Since the NCS-R obtained rich data on White respondents, and due to the high cost of obtaining interviews, it was felt that it was not necessary to obtain additional data on White respondents in the NSAL. The data on the NCS-R Whites is available now that the data have been merged.
- There are couple reasons why the number of cases will not be consistent across all variables:
- Some questions were asked in one study and not in the others. See "Are all questions asked of all respondents?."
- Several different versions of the instrument were used in the component surveys, with the result that not all respondents answered every question. Thus, the number of cases will not be consistent across all variables. In terms of questionnaire versions, NCS-R had 15, NSAL had 14, and NLAAS had 8.
- When using the NSAL weighted data using the NSALWTCT weight, it centers the sample size to the proportion that the three race groups exist in NSAL?s sample population, that is, where African Americans live plus where Caribbeans live and Whites in areas where 10% or more of the population is Black. Therefore, when these weights are applied, the NSAL White weighted sample size increases and the two Black samples decrease.

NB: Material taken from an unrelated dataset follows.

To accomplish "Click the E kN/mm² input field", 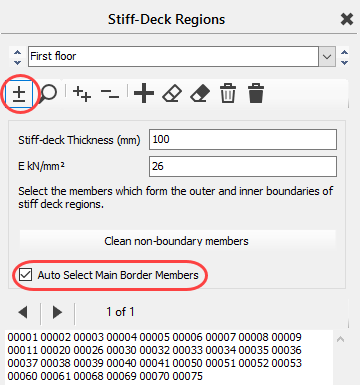I will point(243,166).
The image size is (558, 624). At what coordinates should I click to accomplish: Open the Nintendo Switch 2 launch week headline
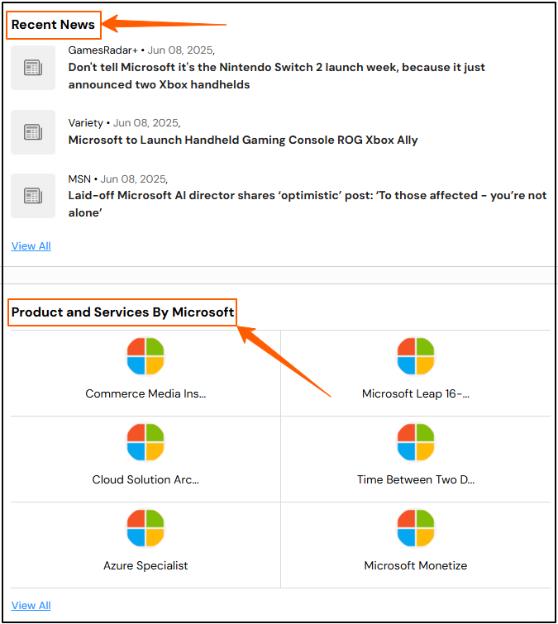(x=277, y=76)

In the past when most analysts did not correct the standard errors for complex survey design, this posed analytical challenges since analyses assuming a simple random sample used the number of cases to determine the significance of the analyses (chi-squares, regressions, etc). The common solution was to center the weights to each of the race?s sample size in order to have a large enough sample size by race when looking at race differences. But with complex design correction, the numbers of strata and clusters are used instead the number of cases to determine significance. Therefore, the small N by race does not affect the analyses. Using the NSAL Population weight NSALWTPN instead of NSALWTCT will result in very large population N?s but the same analyses results.